[Opening Data to process section]

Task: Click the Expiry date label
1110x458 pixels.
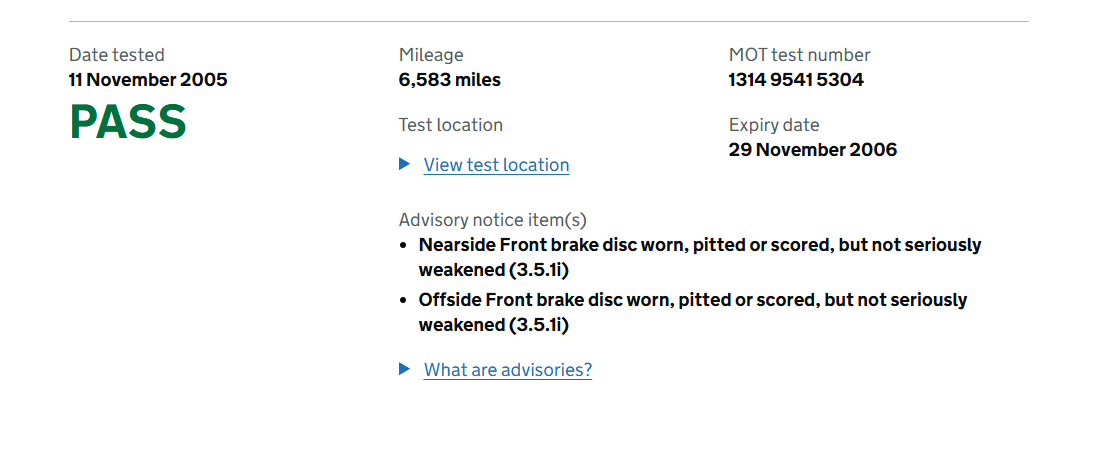Action: click(x=774, y=125)
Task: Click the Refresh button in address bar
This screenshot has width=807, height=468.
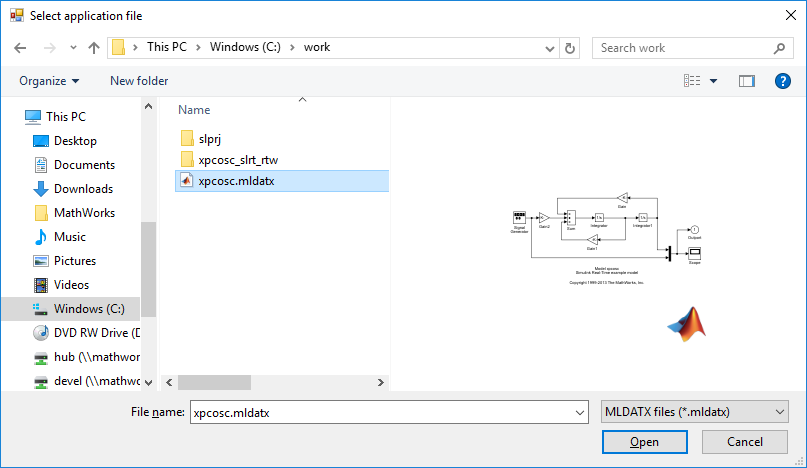Action: click(x=570, y=48)
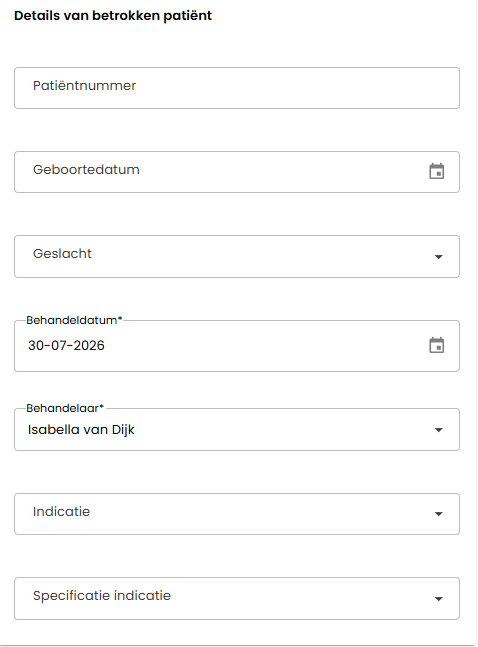
Task: Click the Geslacht dropdown arrow icon
Action: (x=438, y=257)
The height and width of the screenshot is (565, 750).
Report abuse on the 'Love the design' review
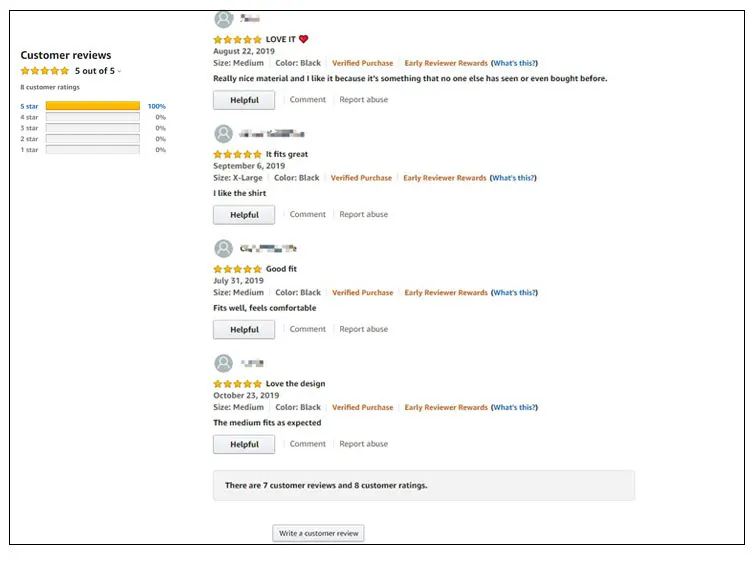click(x=363, y=444)
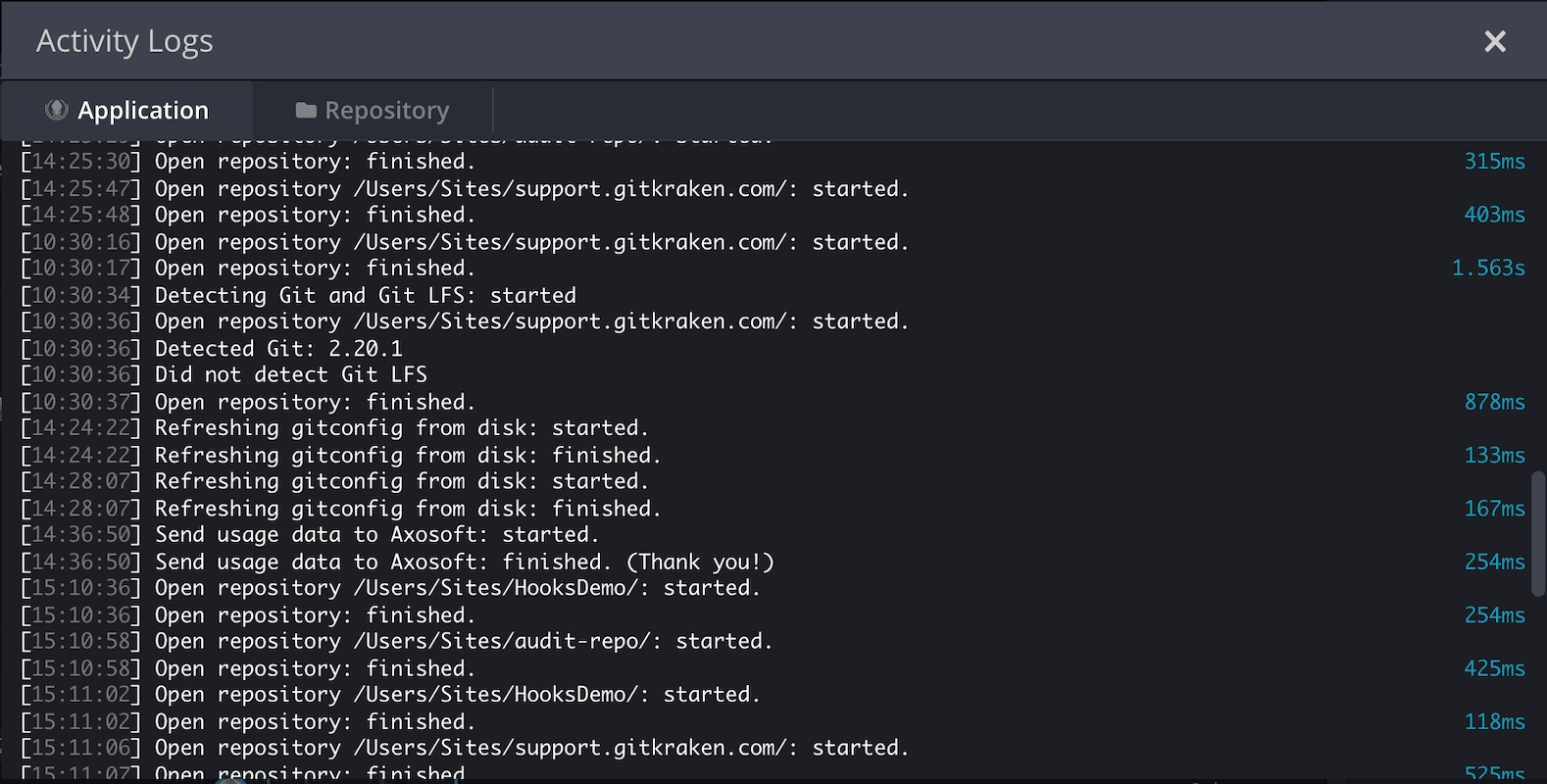The height and width of the screenshot is (784, 1547).
Task: Select the Open repository HooksDemo started entry
Action: coord(457,587)
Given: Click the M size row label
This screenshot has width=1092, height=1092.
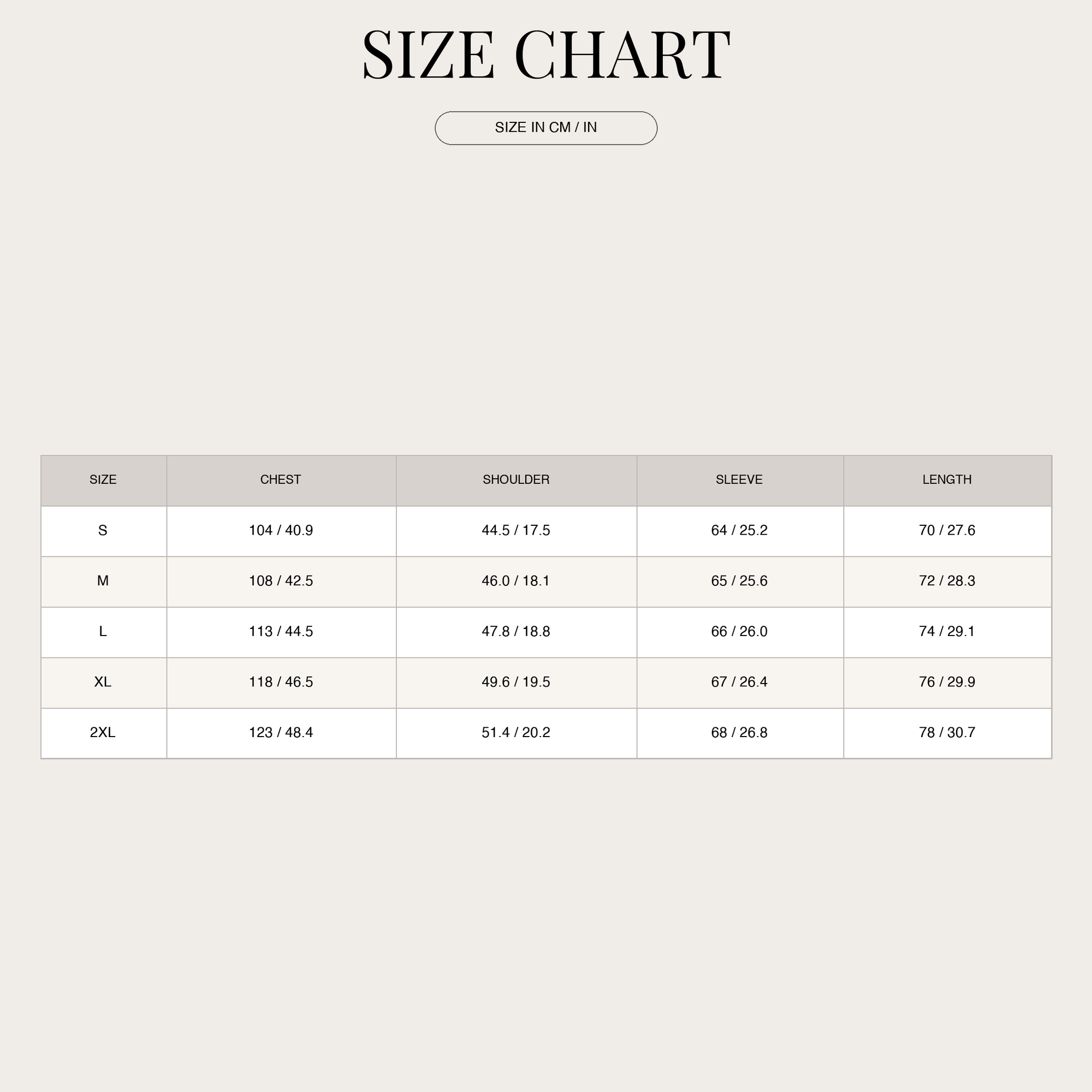Looking at the screenshot, I should [103, 580].
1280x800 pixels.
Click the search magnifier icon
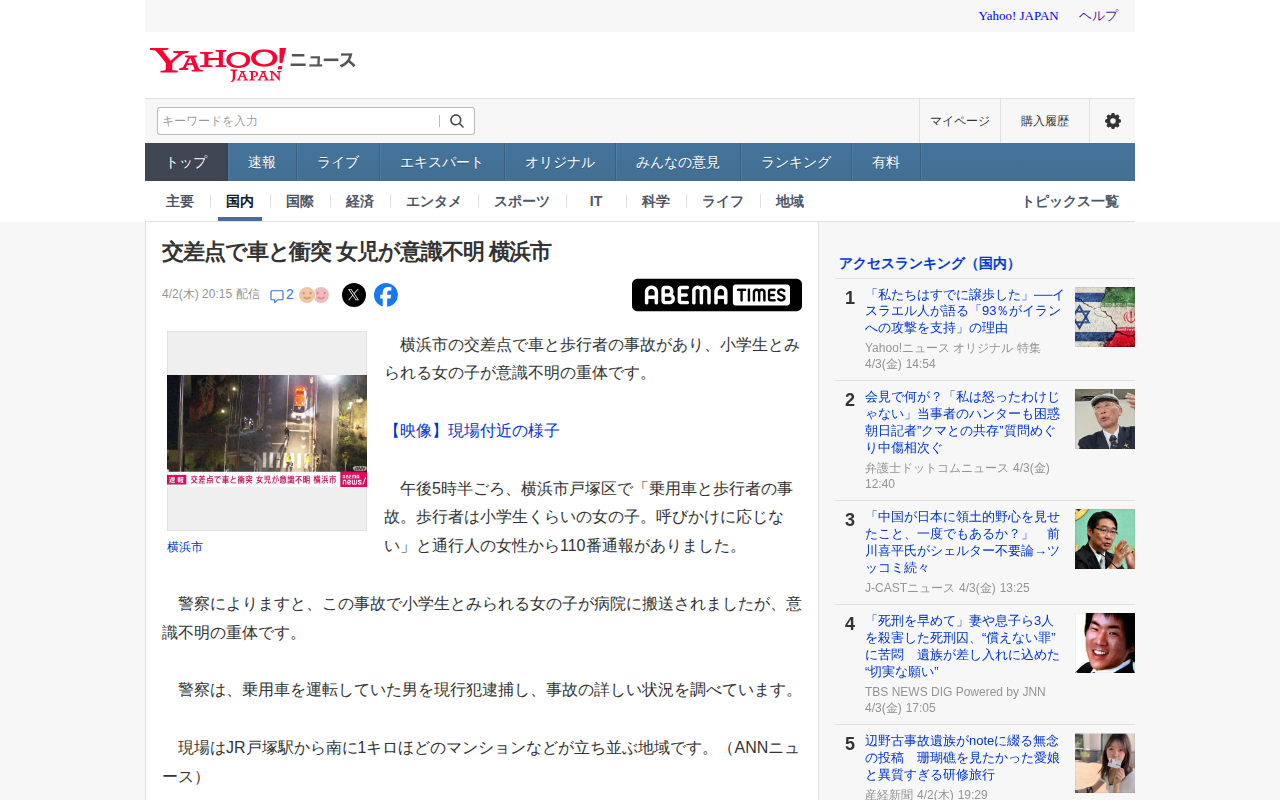point(457,121)
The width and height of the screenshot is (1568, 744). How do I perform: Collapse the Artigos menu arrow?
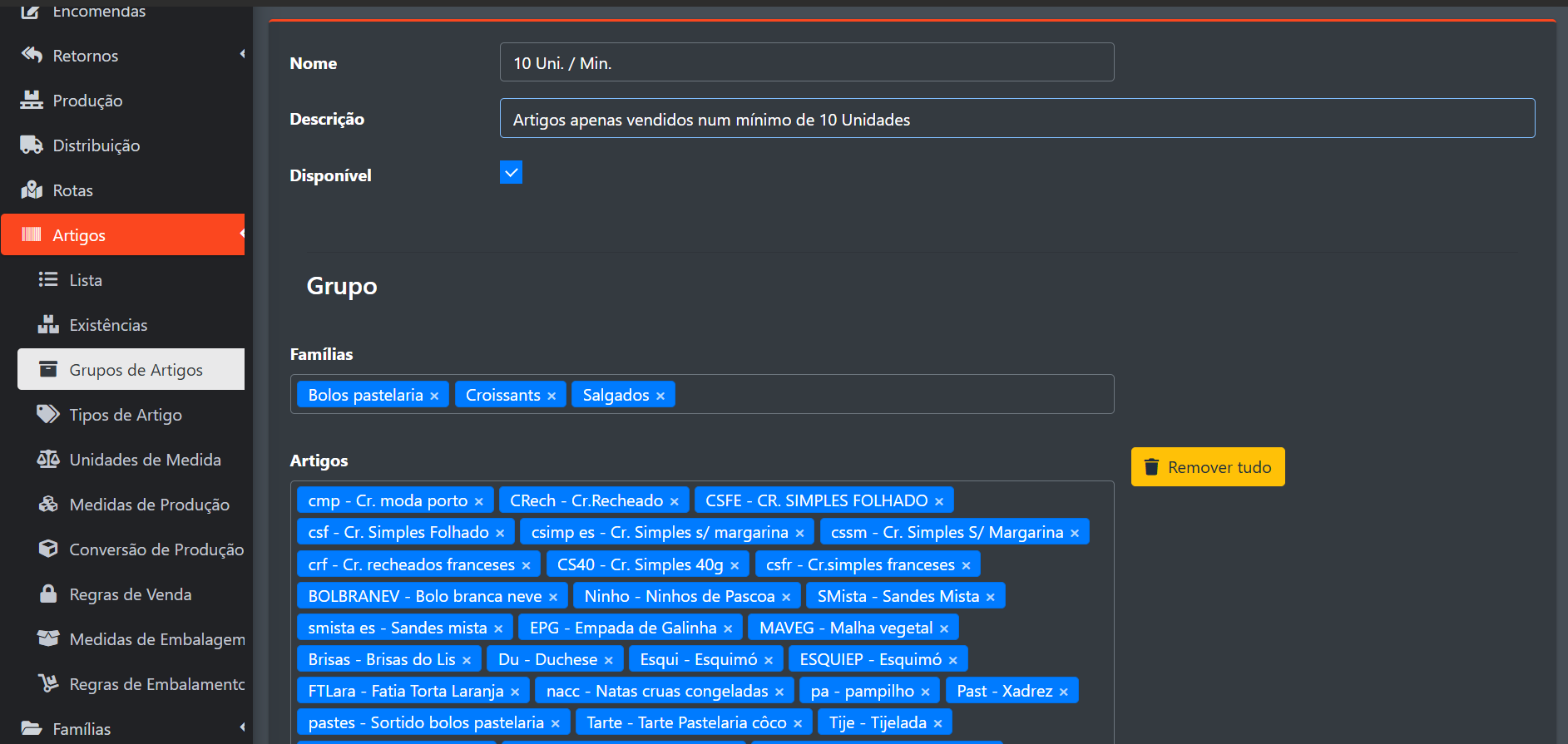242,234
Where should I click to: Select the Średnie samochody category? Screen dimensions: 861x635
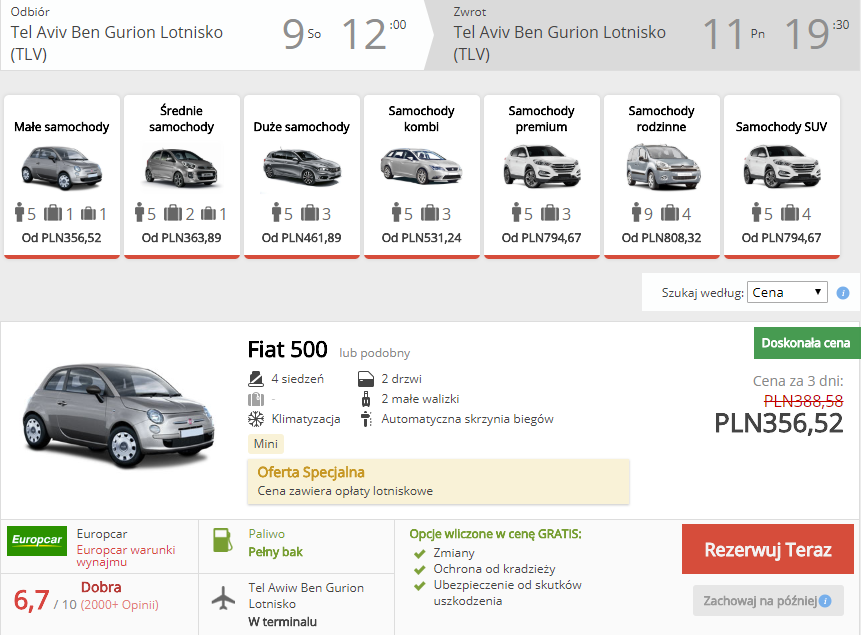pyautogui.click(x=181, y=176)
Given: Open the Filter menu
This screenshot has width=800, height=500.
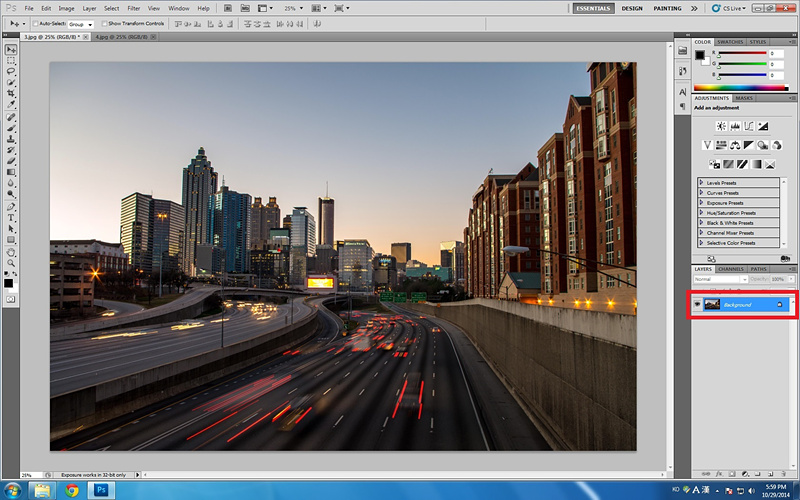Looking at the screenshot, I should coord(133,8).
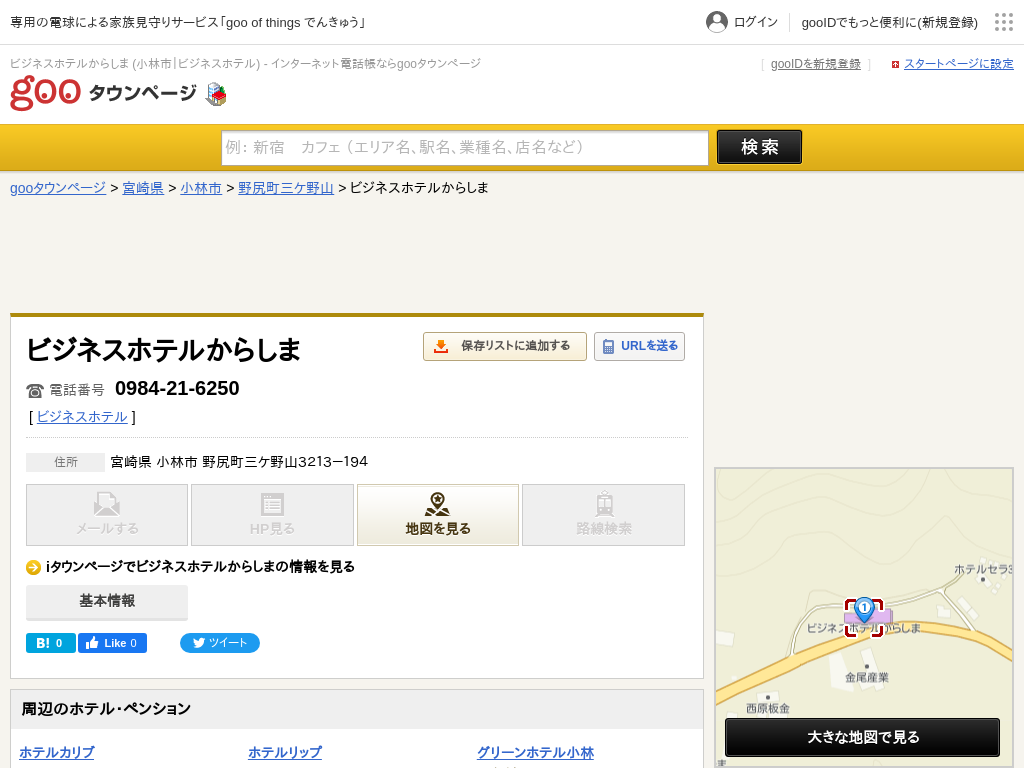Click the Twitter ツイート button
This screenshot has height=768, width=1024.
pyautogui.click(x=220, y=643)
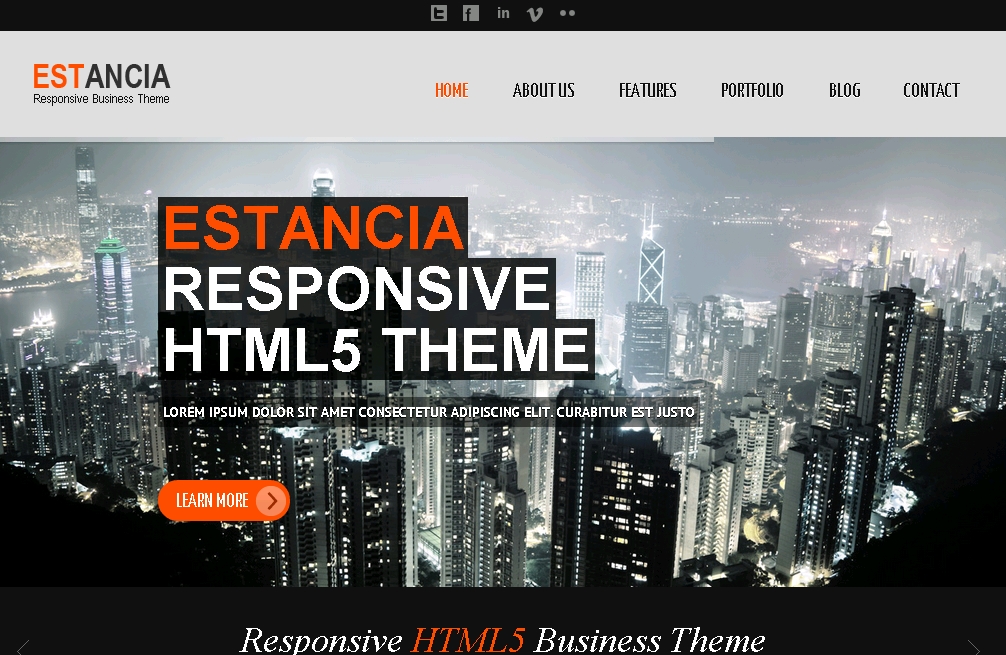Screen dimensions: 1006x655
Task: Navigate to the Features menu
Action: click(647, 90)
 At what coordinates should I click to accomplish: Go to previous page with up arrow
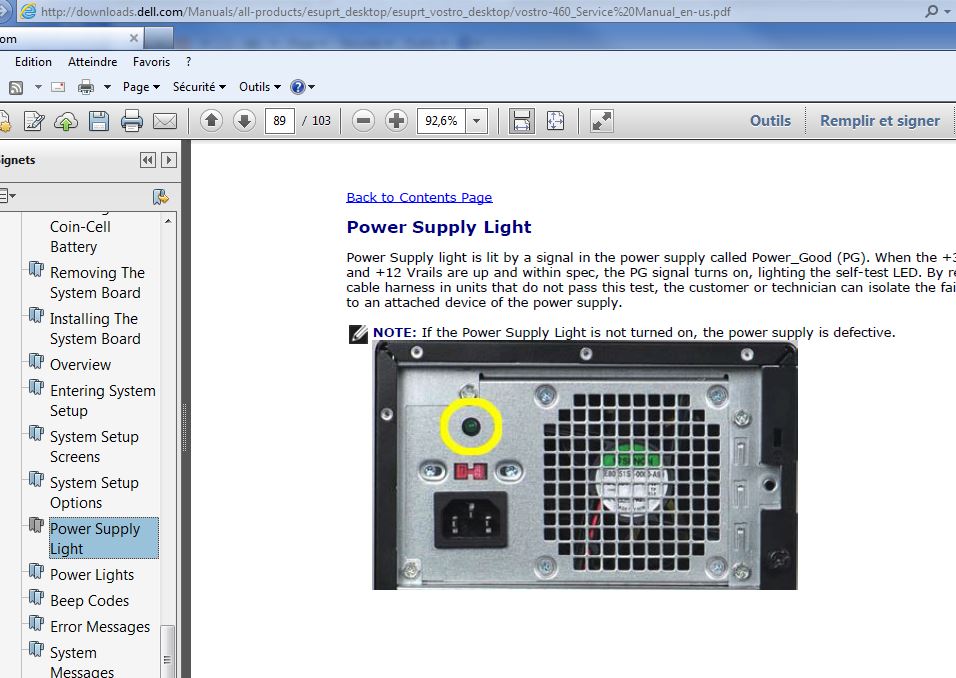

[Closing Data to process section]

* Exercise directions *
Pull out all lines from the entries above that include the word "Given".

* Completed task *
Given: Click the M size row label
Given: Open the Filter menu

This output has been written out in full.